This article was updated Jan. 29 at 11am in Hong Kong with Alibaba’s response.
China’s top business regulator, the State Administration for Industry and Commerce, consulted Alibaba on “illegal business activities” on its online shopping platforms in July of 2014, two months before the company launched the world’s largest-ever IPO.
In a white paper released Jan. 28 (link in Chinese), the SAIC said its officials in Zhejiang province held an “administrative guidance forum” with “principal officers and management teams of core departments of Alibaba Group” on July 16, 2014 to talk about the practices. The meeting was not made public in order not to impact Alibaba’s IPO, the SAIC paper said.
Among other things, the paper accuses Alibaba’s shopping platforms of selling banned, dangerous, and counterfeit goods, dealing with unlicensed vendors, holding misleading sales promotions during its “Double 11” shopping bonanzas, having a flawed credit ranking system for sellers, and lax internal staff controls.
In an e-mailed response, an Alibaba spokesman said shopping platform Taobao was the victim, not beneficiary, of counterfeit products and was working hard to combat them.

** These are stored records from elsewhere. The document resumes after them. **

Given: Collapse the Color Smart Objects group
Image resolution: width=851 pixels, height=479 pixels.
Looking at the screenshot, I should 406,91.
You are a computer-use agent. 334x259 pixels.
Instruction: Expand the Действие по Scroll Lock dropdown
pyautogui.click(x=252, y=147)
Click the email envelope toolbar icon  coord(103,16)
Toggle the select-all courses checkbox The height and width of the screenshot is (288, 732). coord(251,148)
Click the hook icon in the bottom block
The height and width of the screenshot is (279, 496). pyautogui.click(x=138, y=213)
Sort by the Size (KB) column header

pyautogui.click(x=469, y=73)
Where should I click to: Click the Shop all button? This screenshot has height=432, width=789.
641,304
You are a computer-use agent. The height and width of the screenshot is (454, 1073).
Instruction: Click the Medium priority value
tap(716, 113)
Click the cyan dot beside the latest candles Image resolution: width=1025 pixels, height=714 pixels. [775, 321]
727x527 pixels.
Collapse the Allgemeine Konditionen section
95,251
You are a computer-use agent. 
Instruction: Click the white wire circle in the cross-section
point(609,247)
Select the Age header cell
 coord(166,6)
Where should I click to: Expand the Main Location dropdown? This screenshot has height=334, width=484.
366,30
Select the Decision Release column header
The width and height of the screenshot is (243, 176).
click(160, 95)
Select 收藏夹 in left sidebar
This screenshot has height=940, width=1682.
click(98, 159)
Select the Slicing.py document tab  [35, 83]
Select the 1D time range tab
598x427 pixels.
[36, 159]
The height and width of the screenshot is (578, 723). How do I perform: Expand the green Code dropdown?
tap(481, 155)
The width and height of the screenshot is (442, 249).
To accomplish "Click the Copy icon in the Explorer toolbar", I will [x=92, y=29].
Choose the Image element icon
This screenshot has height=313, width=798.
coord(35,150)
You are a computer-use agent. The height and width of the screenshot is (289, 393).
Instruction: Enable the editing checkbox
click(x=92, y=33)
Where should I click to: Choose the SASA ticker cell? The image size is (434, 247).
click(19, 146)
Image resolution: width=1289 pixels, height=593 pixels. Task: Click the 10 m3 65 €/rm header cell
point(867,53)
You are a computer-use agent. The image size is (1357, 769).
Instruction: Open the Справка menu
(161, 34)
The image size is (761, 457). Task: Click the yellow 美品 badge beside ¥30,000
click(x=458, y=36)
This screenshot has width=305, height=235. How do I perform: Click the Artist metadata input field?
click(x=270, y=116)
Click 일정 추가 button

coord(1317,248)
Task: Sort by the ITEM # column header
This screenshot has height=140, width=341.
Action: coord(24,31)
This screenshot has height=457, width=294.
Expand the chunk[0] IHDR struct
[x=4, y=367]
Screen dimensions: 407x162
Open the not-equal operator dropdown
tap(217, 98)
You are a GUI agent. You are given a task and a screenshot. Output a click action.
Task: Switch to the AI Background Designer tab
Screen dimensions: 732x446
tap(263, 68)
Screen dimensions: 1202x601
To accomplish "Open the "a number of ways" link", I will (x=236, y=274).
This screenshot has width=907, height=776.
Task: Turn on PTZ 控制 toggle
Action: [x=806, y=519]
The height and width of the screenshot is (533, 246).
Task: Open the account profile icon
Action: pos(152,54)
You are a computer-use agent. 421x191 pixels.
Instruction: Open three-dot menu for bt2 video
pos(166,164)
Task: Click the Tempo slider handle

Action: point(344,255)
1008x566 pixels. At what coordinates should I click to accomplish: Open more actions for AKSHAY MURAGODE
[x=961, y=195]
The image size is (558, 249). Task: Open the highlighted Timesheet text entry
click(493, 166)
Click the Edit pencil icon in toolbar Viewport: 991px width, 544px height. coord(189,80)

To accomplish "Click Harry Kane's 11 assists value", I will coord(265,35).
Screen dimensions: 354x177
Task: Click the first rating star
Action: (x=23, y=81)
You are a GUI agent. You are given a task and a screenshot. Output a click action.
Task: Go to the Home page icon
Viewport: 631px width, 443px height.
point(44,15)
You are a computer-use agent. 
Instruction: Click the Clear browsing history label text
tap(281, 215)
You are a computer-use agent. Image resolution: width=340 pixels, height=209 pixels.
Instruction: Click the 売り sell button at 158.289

The company accused SAIC director Liu Hongliang of “procedural misconduct during the supervision process; irrational enforcement of the law; and obtaining a biased conclusion using the wrong methodology,” which is said “has inflicted irreparable and serious damage to Taobao and Chinese online businesses.” Taobao is filing a formal complaint with the SAIC, the statement said.
Alibaba started trading on Sep. 19 in New York, in a listing that valued the company at more than $230 billion. The company’s prospectus lists potential investigations and regulatory oversight as a potential risk factor (pdf, p. 39) but never mentions the SAIC specifically or the July meeting:
We have from time to time been subject to PRC and other foreign government inquiries and investigations, including those relating to website content and alleged third-party intellectual property infringement… None of these inquiries and investigations has resulted in significant restrictions on our business operations. However, as we continue to grow in scale and significance, we expect to face increased scrutiny, which will, at a minimum, result in our having to increase our investment in compliance and related capabilities and systems.
The fact that the government has made this fight with Alibaba public is particularly damning, and indicates a risk to shareholders, Muzhi Li, a Hong Kong-based analyst at Arete Research, told the Wall Street Journal. “The government is determined to further escalate this case,” he said.
David Webb, founder of corporate governance watchdog Webb-site.com, told Quartz that the paper “certainly raises questions about whether there was adequate disclosure in the IPO prospectus of ongoing regulatory actions and whether the SAIC even conspired with Alibaba to keep this information from IPO investors.”
Zheping Huang contributed reporting.